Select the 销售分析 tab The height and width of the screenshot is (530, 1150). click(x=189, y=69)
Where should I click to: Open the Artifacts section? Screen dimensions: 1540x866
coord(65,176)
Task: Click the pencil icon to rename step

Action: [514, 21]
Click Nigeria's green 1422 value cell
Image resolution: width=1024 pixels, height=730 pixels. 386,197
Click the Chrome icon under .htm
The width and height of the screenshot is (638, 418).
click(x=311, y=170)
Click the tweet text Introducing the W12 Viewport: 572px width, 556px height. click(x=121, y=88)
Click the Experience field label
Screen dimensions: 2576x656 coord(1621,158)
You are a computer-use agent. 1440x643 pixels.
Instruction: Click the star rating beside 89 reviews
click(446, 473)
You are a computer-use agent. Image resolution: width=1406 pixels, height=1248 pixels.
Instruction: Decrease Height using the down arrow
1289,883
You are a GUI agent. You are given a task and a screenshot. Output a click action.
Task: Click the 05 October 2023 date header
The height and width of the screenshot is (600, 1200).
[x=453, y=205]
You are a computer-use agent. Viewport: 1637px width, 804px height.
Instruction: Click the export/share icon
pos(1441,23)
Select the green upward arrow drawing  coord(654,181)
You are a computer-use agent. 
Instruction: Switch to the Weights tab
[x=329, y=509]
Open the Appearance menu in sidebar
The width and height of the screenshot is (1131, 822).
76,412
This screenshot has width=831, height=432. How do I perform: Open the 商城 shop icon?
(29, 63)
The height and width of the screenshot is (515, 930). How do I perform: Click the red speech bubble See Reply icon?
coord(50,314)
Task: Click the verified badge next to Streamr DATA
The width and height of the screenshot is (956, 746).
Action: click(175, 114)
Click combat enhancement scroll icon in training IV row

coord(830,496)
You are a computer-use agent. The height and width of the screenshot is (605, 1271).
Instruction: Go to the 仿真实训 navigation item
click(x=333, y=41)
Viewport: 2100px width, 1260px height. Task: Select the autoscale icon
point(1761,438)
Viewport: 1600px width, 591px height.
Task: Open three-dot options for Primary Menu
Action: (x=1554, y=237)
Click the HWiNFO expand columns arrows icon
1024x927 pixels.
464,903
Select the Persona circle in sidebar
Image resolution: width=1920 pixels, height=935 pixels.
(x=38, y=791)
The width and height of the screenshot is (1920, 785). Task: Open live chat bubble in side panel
======
▸ ACTIVITY
Reproduce every line from the preceding data in which the word "computer" can be found.

▸ PROBLEM SOLUTION
You are a computer-use agent. 1440x643 pixels.
You are a computer-use agent. Image resolution: width=1406 pixels, height=1248 pixels.
You are a computer-use agent. Viewport: 1637px width, 804px height.
You are a computer-use agent. 
You are a computer-use agent. The height and width of the screenshot is (605, 1271).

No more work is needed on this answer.